Tyler Smith, a senior security engineer, was on his way to Kentucky when he received an urgent phone call – one of his clients suffered from a ransomware attack. The backup files. The network storage files. Everything was encrypted. The client was backed into a corner and had to pay the ransom.
Less than two weeks later, the same client was hit again. The attackers humorously offered them a discount because it was their second attack. Luckily, Smith and his team were able to find the key in the code to decrypt all the files. His client would not have to pay the ransom fee again. It took such a horrific set of incidents to get the client to finally take cybersecurity much more seriously.
This occurred in the early 2010s. Since then, ransomware attacks have only become more sophisticated.
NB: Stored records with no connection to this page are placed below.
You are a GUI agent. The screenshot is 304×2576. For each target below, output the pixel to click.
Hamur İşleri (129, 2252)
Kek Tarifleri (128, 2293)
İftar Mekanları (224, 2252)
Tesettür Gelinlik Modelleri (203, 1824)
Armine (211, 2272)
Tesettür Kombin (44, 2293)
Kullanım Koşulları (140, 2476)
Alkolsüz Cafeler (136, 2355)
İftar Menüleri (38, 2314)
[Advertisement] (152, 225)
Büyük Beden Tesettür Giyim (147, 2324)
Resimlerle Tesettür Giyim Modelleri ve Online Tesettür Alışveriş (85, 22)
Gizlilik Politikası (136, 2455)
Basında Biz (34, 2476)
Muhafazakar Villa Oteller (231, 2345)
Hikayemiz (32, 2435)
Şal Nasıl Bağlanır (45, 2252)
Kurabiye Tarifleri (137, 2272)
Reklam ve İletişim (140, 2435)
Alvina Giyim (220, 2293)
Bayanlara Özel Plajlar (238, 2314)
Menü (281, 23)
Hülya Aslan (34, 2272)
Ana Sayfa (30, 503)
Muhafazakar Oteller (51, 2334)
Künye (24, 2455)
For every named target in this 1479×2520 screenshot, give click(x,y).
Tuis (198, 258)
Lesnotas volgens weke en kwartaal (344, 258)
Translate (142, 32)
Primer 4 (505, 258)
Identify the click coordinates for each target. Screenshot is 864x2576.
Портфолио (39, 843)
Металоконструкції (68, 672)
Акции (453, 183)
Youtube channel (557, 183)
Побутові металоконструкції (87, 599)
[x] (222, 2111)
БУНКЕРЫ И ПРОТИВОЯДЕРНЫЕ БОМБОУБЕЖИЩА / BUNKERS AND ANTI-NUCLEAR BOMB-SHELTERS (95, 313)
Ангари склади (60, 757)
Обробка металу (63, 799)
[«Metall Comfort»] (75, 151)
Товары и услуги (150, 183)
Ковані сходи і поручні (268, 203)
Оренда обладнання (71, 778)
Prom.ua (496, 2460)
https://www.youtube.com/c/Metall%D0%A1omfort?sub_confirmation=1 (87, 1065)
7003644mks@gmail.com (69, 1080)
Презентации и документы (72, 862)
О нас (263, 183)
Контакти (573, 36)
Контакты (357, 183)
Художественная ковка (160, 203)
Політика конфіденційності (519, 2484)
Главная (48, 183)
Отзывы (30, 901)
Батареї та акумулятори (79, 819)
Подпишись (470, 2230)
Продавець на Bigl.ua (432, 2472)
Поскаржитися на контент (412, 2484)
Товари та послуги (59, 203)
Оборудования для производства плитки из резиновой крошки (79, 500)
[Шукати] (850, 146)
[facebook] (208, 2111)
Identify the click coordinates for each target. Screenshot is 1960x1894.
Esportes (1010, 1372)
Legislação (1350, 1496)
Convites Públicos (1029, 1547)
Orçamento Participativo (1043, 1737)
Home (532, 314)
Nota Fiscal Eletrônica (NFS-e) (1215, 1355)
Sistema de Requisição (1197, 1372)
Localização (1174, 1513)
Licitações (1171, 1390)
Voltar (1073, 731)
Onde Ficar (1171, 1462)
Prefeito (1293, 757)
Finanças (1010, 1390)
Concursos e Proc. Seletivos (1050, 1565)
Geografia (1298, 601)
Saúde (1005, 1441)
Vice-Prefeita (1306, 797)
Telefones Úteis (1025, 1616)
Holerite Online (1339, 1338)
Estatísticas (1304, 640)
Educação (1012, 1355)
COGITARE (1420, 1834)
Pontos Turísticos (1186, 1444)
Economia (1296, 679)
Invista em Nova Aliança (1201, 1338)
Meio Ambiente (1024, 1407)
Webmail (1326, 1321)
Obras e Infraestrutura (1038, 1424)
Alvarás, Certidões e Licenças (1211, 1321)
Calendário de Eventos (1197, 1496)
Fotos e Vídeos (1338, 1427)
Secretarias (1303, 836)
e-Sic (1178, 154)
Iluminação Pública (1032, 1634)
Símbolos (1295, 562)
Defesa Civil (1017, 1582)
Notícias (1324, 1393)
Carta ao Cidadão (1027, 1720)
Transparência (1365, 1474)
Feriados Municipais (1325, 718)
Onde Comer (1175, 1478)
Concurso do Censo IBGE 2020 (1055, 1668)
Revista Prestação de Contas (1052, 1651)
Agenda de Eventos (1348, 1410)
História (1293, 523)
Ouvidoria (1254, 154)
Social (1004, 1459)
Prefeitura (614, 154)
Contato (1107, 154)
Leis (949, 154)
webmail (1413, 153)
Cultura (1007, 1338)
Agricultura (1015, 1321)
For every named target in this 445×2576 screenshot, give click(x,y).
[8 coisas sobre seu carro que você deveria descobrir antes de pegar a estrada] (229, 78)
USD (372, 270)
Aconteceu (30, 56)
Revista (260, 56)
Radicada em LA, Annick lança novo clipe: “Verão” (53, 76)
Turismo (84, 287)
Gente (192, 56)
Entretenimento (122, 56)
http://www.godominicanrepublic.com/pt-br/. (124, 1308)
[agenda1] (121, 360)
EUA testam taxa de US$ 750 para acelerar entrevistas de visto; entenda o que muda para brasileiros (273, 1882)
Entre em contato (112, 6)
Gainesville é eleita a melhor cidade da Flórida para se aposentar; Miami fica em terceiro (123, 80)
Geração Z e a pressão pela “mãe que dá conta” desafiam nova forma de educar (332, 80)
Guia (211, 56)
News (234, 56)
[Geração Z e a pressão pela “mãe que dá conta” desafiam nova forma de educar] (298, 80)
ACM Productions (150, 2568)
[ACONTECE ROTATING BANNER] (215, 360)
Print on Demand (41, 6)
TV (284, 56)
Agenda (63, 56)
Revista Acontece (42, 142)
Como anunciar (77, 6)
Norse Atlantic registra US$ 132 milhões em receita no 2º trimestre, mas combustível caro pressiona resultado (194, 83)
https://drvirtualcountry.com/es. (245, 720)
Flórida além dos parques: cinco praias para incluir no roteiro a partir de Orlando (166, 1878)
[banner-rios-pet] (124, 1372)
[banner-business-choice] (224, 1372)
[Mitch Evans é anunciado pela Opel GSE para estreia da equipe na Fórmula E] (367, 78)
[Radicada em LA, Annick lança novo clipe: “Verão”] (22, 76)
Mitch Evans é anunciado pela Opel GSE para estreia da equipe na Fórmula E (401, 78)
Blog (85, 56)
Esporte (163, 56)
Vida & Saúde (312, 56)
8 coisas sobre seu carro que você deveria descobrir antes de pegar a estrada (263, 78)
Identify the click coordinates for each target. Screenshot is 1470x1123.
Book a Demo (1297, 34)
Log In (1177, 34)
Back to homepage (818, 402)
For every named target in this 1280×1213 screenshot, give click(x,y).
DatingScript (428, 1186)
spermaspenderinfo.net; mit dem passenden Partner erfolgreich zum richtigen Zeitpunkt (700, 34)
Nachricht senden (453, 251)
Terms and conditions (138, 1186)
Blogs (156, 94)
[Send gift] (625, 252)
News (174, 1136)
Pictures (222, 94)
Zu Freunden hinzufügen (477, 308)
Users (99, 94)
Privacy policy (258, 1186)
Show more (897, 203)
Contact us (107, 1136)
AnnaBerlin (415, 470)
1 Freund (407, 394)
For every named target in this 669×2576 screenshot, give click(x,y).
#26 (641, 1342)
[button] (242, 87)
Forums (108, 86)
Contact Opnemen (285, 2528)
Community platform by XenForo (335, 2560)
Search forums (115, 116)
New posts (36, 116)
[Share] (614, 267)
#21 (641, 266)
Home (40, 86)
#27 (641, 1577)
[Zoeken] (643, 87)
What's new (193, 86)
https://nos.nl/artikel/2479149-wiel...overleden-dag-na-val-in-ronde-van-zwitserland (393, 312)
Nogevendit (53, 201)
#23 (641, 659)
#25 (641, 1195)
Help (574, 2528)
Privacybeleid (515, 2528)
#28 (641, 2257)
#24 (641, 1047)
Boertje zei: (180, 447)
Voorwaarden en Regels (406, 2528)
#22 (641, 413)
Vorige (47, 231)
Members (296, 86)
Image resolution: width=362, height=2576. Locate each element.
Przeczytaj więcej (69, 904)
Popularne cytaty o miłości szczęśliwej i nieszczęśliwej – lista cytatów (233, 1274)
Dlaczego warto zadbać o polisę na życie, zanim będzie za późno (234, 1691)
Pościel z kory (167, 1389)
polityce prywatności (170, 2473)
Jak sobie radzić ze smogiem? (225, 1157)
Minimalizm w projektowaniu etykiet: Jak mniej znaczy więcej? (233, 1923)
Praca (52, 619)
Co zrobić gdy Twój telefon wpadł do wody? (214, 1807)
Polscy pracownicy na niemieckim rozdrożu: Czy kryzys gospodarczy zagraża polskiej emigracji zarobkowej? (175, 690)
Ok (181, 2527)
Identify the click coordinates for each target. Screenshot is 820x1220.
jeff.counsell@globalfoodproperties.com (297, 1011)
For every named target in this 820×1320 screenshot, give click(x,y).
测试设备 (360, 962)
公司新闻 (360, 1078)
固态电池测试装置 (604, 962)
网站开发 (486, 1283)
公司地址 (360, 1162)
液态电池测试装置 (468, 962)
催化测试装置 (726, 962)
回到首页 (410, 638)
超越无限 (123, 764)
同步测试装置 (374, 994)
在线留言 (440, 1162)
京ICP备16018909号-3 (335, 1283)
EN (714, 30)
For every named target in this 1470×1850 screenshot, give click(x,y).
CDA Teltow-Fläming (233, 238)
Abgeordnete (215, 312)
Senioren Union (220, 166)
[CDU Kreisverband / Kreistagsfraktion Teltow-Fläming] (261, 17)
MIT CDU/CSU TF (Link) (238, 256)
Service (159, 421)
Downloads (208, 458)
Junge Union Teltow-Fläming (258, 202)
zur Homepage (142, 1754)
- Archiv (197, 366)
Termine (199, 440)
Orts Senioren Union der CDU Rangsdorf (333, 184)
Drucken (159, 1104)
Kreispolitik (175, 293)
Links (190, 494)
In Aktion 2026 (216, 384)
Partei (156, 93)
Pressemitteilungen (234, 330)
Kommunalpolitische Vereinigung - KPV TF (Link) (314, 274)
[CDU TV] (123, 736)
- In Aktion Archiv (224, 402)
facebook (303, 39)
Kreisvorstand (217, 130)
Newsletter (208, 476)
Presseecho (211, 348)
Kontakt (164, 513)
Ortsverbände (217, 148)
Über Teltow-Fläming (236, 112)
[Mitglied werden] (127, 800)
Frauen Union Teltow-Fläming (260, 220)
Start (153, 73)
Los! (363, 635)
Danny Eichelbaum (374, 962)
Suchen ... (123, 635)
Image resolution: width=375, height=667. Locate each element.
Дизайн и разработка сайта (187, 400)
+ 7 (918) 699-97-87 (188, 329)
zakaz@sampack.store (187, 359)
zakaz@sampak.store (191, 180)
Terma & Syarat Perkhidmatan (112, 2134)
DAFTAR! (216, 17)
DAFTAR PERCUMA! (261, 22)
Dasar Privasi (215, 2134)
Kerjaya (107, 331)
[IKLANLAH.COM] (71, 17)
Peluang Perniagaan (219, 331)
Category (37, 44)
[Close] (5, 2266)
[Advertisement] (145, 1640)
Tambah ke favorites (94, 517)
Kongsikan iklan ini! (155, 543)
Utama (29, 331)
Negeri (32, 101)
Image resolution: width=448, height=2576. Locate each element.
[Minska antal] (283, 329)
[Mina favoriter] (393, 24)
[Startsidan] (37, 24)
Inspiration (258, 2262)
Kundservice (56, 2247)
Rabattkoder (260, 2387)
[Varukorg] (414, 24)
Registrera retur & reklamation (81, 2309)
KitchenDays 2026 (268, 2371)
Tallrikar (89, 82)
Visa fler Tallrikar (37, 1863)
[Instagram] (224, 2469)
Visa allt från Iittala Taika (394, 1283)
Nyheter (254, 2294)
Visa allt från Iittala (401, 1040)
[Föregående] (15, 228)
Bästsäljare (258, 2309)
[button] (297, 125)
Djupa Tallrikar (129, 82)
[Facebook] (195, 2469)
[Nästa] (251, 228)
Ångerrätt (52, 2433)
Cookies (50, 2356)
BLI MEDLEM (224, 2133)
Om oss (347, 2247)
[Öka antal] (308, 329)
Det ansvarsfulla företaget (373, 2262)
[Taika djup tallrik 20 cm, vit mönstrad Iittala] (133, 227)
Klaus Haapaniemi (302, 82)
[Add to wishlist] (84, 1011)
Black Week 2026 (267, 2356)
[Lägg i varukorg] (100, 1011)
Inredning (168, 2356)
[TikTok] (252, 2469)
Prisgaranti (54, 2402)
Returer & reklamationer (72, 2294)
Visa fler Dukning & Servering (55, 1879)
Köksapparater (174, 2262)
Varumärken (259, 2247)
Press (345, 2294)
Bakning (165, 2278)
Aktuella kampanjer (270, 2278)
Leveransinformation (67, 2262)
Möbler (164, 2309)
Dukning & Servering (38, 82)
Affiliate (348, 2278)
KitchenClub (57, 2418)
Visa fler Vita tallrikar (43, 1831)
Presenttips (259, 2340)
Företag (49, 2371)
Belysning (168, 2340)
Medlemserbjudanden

Essentially, a ransomware attack happens when a team member clicks on a bad link and their machine becomes compromised. The virus jumps from machine to machine and encrypts the team’s files. Typically, a sum of money is demanded in exchange for the return of the files.
“Paying the ransom is never recommended,” Tyler says. It does not guarantee that it will solve your problem. For example, there could be bugs in the malware, causing the data to be unrecoverable.
However, there are certain scenarios in which there is no choice but to pay the ransom. For example, companies working in areas such as health care cannot afford to have the patient data lost or compromised. When vital information or millions of dollars are at stake, paying the ransom feels as if it is the only way out.
The best defense is to train the end-users in an organization.
“Human beings are notorious for overcoming all security efforts because they don’t understand the why behind the security measures,” Tyler says.
You can also detect these attacks by ensuring that next-generation end-point detections and response software is deployed on all the endpoints of users in your cyber environment; You should segment the networks and limit the connects between the segments in a way that makes sense for your business.
With ransomware it does not matter what line of business you are in. Ransomware is not going away. Rather it is advancing quite rapidly. Companies are even built upon customizing attacks for clients.